## Given problem
Copy everything in the entries from the line containing "Click the final" down to the line containing "click(896, 21)", changing "Fox News" to "CNN" and leaving all else as it is.

(Records)

--------

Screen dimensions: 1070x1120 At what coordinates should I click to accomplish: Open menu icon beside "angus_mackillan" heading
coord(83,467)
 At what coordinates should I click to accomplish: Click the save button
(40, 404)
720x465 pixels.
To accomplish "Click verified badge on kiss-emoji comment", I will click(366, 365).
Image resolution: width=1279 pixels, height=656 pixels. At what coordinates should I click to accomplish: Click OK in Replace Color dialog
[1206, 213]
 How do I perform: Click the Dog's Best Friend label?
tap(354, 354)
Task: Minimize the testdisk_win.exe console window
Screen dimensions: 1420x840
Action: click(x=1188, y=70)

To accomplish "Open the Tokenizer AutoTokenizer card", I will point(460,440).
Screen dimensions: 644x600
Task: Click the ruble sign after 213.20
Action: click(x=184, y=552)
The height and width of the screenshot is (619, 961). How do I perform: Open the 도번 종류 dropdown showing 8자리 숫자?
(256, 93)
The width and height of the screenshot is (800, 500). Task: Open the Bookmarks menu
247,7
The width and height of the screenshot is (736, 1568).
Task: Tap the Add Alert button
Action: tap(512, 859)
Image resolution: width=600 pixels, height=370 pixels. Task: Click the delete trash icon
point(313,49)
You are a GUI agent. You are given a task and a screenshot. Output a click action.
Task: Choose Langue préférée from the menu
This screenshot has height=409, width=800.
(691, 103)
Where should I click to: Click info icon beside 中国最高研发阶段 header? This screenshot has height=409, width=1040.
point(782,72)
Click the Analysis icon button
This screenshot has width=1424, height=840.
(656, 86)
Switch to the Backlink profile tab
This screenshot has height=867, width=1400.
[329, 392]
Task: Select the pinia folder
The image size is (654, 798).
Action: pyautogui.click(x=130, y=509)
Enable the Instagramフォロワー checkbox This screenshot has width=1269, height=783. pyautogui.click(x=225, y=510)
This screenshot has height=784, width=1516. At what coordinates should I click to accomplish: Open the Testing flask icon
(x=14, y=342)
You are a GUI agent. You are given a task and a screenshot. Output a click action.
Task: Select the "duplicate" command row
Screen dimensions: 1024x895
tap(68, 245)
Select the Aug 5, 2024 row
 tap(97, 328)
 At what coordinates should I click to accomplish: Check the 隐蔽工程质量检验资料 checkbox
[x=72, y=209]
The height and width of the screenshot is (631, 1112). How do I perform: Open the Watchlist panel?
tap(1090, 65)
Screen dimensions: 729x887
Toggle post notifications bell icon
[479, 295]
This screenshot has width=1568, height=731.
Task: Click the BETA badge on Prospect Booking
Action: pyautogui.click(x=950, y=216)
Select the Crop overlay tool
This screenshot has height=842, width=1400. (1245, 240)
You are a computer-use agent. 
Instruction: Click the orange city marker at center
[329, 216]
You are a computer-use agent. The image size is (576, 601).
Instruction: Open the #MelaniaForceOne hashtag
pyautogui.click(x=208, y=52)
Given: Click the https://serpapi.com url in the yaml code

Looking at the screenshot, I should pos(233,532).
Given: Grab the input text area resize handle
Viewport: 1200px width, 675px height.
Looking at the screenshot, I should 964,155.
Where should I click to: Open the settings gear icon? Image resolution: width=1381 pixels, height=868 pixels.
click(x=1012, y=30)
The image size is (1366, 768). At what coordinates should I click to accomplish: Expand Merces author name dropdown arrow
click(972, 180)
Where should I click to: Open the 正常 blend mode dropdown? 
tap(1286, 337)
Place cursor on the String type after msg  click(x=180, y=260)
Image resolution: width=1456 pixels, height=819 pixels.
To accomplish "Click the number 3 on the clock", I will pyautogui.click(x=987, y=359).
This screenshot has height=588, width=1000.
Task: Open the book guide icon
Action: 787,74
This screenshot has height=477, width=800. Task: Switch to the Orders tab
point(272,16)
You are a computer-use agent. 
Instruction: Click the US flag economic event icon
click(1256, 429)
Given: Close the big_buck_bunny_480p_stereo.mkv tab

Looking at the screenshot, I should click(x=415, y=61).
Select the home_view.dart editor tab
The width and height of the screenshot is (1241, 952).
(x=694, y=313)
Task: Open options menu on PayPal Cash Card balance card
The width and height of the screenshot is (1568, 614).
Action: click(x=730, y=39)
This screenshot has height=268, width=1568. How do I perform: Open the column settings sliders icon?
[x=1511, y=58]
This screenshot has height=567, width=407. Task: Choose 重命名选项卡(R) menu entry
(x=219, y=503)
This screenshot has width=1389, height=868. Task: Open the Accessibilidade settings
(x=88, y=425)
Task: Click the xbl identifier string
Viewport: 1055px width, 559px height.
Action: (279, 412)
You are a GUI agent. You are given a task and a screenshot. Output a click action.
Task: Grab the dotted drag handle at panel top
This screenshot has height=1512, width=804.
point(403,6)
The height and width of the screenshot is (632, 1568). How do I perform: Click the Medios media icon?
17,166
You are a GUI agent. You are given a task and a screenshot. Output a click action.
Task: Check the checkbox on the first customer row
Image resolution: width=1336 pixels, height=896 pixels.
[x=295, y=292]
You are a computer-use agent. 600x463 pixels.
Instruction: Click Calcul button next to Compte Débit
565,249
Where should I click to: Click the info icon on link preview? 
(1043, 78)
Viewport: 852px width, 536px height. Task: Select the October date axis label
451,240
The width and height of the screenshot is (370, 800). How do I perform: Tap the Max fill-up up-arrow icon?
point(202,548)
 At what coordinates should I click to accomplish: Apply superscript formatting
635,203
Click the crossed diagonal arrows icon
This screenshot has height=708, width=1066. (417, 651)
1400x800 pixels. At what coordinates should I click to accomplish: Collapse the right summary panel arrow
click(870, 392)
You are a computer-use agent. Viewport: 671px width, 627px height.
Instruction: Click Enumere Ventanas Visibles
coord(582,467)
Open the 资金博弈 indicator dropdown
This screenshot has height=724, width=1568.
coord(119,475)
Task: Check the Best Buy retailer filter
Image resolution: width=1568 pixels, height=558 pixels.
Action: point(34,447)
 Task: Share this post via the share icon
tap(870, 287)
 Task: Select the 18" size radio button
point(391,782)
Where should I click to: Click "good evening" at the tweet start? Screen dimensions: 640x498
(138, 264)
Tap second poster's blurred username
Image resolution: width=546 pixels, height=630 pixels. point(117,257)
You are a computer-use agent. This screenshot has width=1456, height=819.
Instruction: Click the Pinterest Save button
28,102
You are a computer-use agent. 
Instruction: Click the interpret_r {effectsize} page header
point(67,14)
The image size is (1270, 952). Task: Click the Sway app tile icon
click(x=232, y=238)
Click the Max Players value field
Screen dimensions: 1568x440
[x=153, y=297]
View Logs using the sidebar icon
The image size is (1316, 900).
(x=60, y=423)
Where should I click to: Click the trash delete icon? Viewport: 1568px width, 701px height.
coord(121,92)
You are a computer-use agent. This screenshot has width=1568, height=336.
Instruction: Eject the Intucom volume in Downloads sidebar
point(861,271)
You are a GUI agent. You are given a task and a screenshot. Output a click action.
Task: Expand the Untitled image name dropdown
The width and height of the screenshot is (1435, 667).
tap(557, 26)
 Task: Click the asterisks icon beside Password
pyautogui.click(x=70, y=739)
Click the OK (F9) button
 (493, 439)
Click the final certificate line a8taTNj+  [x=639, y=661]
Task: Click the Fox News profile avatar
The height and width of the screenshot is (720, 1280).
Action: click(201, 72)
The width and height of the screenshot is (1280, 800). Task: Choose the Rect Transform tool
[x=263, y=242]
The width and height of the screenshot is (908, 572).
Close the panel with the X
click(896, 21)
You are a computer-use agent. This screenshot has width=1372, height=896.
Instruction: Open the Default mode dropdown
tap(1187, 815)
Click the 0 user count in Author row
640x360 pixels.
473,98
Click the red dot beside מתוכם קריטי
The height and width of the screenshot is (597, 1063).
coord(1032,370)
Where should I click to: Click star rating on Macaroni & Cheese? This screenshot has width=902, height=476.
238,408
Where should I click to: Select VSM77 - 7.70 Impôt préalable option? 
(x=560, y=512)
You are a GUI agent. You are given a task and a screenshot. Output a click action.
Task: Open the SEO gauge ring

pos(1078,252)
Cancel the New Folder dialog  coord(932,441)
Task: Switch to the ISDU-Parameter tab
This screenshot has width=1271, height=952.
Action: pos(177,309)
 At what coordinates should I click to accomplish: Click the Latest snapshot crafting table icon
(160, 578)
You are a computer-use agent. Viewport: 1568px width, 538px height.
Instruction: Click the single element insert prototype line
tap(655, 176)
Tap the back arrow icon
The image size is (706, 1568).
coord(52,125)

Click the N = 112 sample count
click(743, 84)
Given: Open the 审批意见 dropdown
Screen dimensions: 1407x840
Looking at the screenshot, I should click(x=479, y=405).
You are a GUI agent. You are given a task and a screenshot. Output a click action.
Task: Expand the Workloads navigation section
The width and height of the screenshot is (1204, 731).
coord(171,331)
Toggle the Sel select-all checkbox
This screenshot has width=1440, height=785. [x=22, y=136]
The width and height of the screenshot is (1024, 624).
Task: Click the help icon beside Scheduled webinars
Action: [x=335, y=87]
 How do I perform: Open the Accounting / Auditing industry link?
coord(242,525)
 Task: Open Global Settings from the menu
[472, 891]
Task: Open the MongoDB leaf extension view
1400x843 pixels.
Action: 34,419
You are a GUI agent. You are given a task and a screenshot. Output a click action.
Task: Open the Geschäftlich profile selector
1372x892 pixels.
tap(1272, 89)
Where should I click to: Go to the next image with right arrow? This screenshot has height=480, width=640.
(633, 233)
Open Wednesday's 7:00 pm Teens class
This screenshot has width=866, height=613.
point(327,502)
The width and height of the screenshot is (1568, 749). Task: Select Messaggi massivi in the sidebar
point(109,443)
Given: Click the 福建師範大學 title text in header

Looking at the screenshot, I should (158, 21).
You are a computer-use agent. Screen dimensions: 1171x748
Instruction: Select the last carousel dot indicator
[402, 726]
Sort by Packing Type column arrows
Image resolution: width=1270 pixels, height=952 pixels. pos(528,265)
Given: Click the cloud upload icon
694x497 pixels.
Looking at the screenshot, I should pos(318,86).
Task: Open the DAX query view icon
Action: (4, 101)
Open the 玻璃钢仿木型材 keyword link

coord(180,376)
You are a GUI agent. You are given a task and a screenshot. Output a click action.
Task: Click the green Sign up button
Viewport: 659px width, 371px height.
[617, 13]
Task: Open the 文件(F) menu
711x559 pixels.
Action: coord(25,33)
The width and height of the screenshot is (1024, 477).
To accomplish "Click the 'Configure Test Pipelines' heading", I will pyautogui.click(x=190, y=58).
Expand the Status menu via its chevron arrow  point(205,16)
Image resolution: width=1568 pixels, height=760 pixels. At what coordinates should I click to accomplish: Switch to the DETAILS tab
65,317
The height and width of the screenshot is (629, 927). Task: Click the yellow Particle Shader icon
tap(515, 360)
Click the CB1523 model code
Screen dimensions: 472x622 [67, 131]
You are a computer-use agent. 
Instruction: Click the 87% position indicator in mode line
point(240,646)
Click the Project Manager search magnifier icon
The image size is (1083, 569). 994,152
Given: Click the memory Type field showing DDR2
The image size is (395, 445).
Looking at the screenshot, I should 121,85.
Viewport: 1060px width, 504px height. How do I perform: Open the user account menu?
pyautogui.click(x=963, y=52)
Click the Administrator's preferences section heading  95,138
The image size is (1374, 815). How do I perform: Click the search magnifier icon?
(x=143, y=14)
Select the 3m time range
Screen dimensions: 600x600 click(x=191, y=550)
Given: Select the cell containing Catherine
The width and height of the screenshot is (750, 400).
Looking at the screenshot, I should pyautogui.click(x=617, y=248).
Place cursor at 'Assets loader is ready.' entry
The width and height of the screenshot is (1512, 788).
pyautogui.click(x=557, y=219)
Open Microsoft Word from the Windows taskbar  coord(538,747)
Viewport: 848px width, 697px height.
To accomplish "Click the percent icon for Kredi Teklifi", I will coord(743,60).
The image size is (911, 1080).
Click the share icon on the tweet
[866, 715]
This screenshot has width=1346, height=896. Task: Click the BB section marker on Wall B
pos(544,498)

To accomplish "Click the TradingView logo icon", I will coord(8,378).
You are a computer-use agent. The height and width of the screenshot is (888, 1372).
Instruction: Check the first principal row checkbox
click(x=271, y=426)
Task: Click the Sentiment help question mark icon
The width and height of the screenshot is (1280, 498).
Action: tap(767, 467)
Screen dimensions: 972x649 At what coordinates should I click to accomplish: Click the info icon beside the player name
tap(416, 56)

--------

## Response
Click the final certificate line a8taTNj+  [x=639, y=661]
Task: Click the CNN profile avatar
The height and width of the screenshot is (720, 1280).
Action: click(201, 72)
The width and height of the screenshot is (1280, 800). Task: Choose the Rect Transform tool
[x=263, y=242]
The width and height of the screenshot is (908, 572).
Close the panel with the X
click(896, 21)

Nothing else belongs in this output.